**Source passage**
↓
Planning without Central Control

A plan that took all of these varied assets into account would need to look ahead at least a decade, with goals based on high-priority national needs, such as those reviewed in Chapter 3. No such national needs have been enunciated as yet; this committee, lacking a statement of national policy, has not offered recommendations on that score. The plan would link those needs with specific vehicle capabilities and survey the public and private technology and capital investment programs, here and abroad, to ensure that they were being met.

The plan need not lead to a strictly coordinated program of funding for undersea research. A comprehensive national approach can build on the pluralism of today's varied programs, allowing for healthy short-term flexibility and individual initiative. At the same time, a consensus on future needs, embodied in a strategic plan, would provide guidance to the agencies responsible for making the necessary investments in technology and in new vehicles. The plan would afford U.S. scientific users, for example, the widest possible choice of undersea systems, both here and abroad, and allow the U.S. Navy and the research funding agencies to cooperate more fully on the next generations of vehicles. The planning body would act as a board of directors for all missions in the federal sphere. As such, it would need to include representatives from users, developers, and operators, both inside and outside of government. Ocean and Earth scientists, for example, would be prominently represented, as would the national security interests of the U.S. Navy, which is responsible for building and maintaining most of the vehicles used for scientific research; the Supervisor of Salvage; and liaison representatives of foreign undersea vehicle programs.
↑
**Dataset entries**
↓
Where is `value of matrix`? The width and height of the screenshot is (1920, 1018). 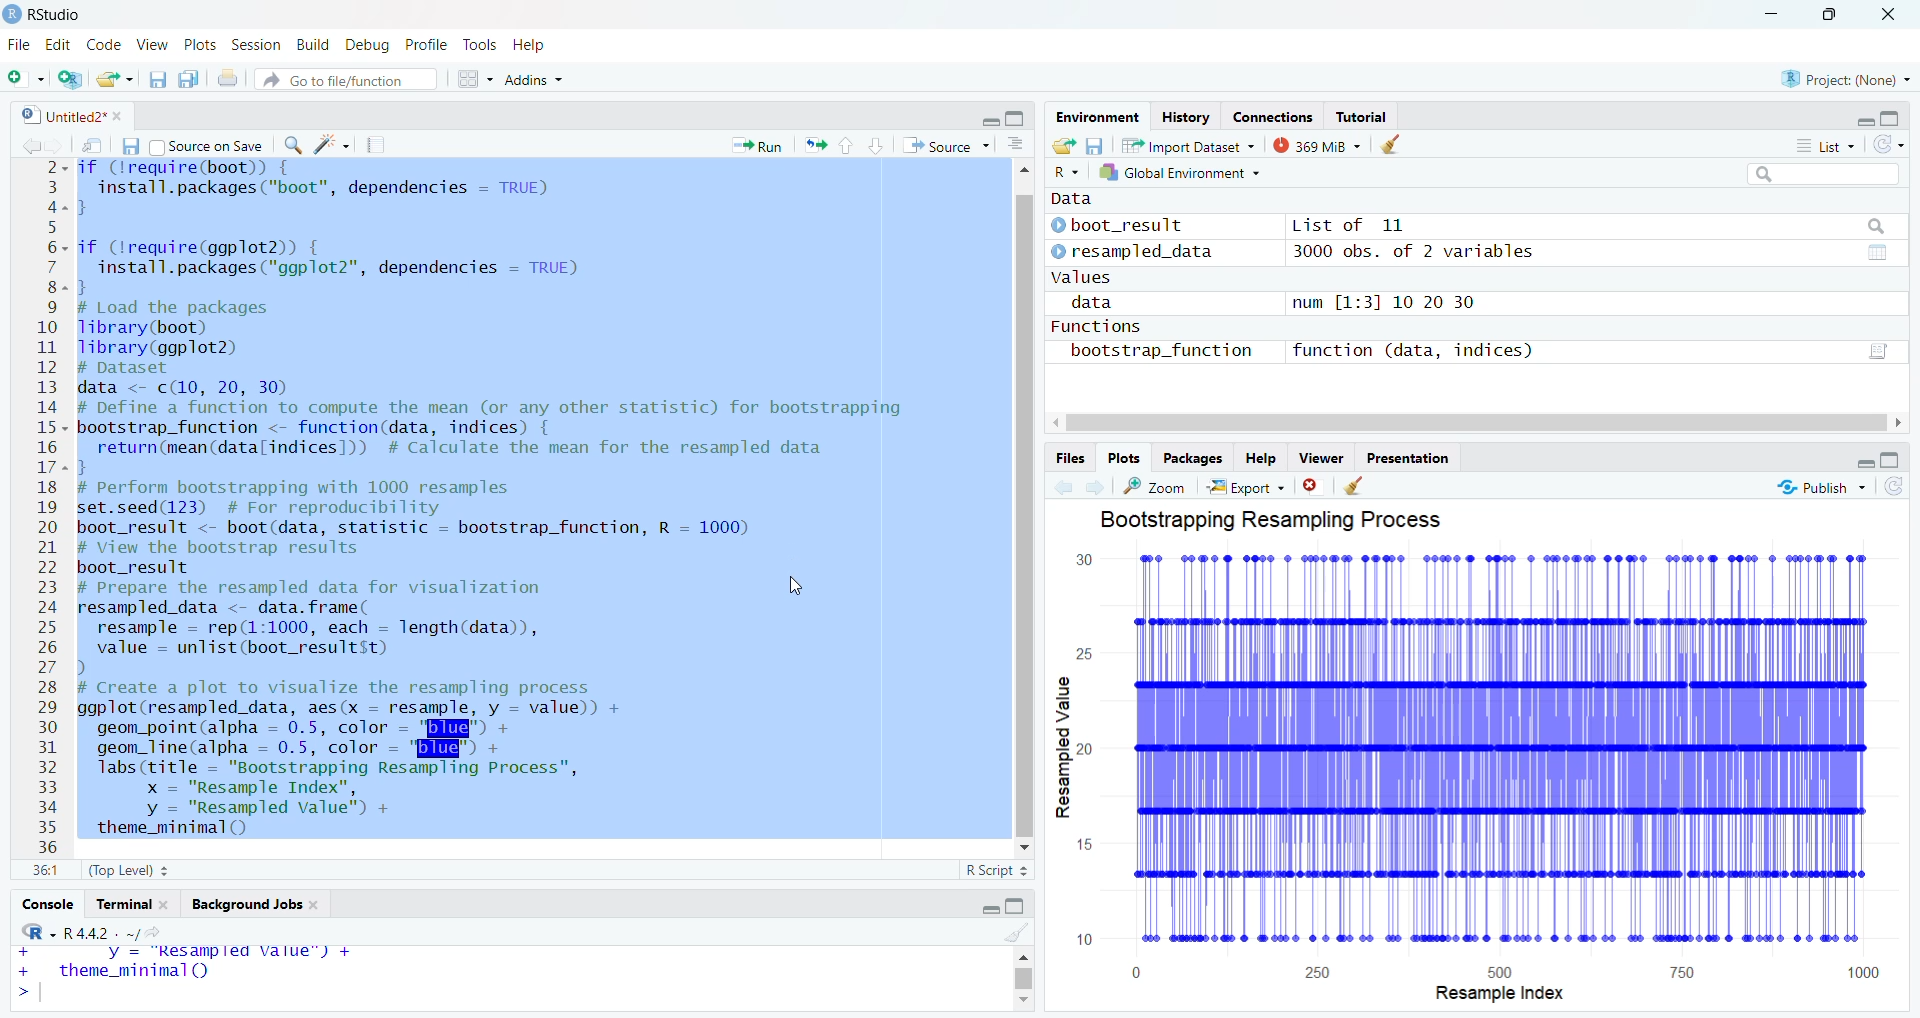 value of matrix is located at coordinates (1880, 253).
↑
↓
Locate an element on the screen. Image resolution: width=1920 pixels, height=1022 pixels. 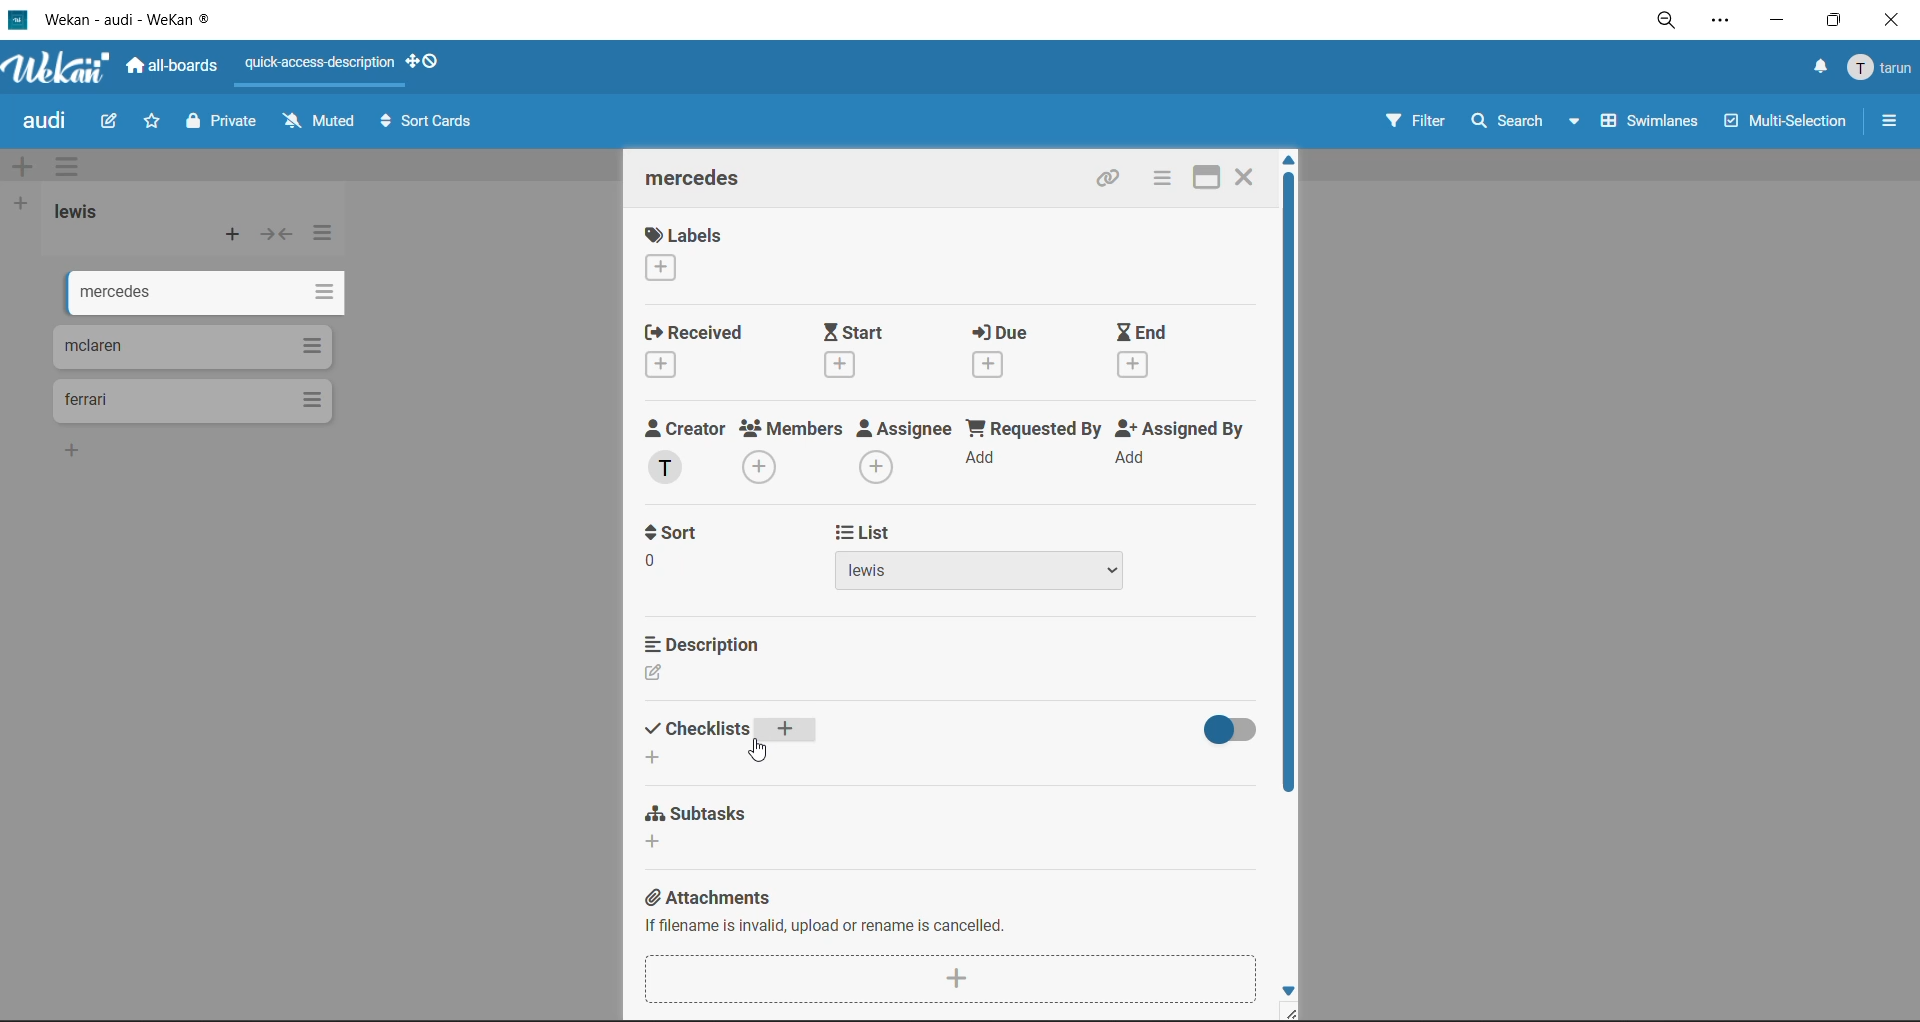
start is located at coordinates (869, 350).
↑
**Short task**
Extract the section of the planning text between "A plan that" and "were being met.", inclusive.

**Task solution**
A plan that took all of these varied assets into account would need to look ahead at least a decade, with goals based on high-priority national needs, such as those reviewed in Chapter 3. No such national needs have been enunciated as yet; this committee, lacking a statement of national policy, has not offered recommendations on that score. The plan would link those needs with specific vehicle capabilities and survey the public and private technology and capital investment programs, here and abroad, to ensure that they were being met.